Hardware filtering on its own is not going to give you a large penumbra. A large penumbra is achieved by using a very large filter kernel, and bilinear is only 2x2. Trilinear and anisotropic are only going to kick in once there's some minification involved (shadow map resolution is greater than than the effective pixel shader resolution), and are designed to preserve texture detail while avoiding aliasing. If you want a large penumbra that "softens" your shadows everywhere, then you should pre-filter your shadow map with a large filter kernel (try 7x7 or so).
If you were using PCF, you could not pre-filter your shadow map. You would have to filter in the pixel shader, using however many samples are necessary. Since VSM's are filterable, you can use a separable filter kernel when pre-filtering to reduce the actual number of samples required. In addition, if you use a caching scheme for your shadow maps then you can amortize the filtering cost across multiple frames by caching the filtered result. With standard shadow maps, you must pay the filtering cost every time you sample the shadow map.

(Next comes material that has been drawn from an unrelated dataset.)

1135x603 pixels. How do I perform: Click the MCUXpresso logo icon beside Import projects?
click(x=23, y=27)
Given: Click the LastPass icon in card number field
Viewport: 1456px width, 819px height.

Aside from that, VSM also lets you utilize MSAA and hardware trilinear + anisotropic filtering. MSAA will increase your rasterization resolution to reduce sub-pixel aliasing, but you won't have to pay the cost of filtering or sampling at that increased resolution. As I already mentioned, trilinear and anisotropic will prevent aliasing when there is minification involved. This usually happens when viewing surfaces at a grazing angle. Here's some images from my sample app to show you what I mean:
[attachment=23211:Shadows_PCF.png] [attachment=23210:Shadows_Aniso.png]

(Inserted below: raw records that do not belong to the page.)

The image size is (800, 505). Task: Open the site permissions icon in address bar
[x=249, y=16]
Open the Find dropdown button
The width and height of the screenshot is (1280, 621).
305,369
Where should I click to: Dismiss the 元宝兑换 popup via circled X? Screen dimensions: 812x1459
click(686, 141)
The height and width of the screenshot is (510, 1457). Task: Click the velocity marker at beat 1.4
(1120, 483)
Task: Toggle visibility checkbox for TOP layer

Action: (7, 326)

The image on the left shows shadows being cast onto a ground plane, using only 2x2 PCF filtering. You can see that as you get further away from the camera, the shadows just turn into a mess of aliasing artifacts due to extreme undersampling. The image on the right is using EVSM (a variant of VSM) with mipmaps and 16x anisotropic filtering. Notice how the shadows don't have the same aliasing artifacts, and smoothly fade into a mix of shadowed and non-shadowed lighting.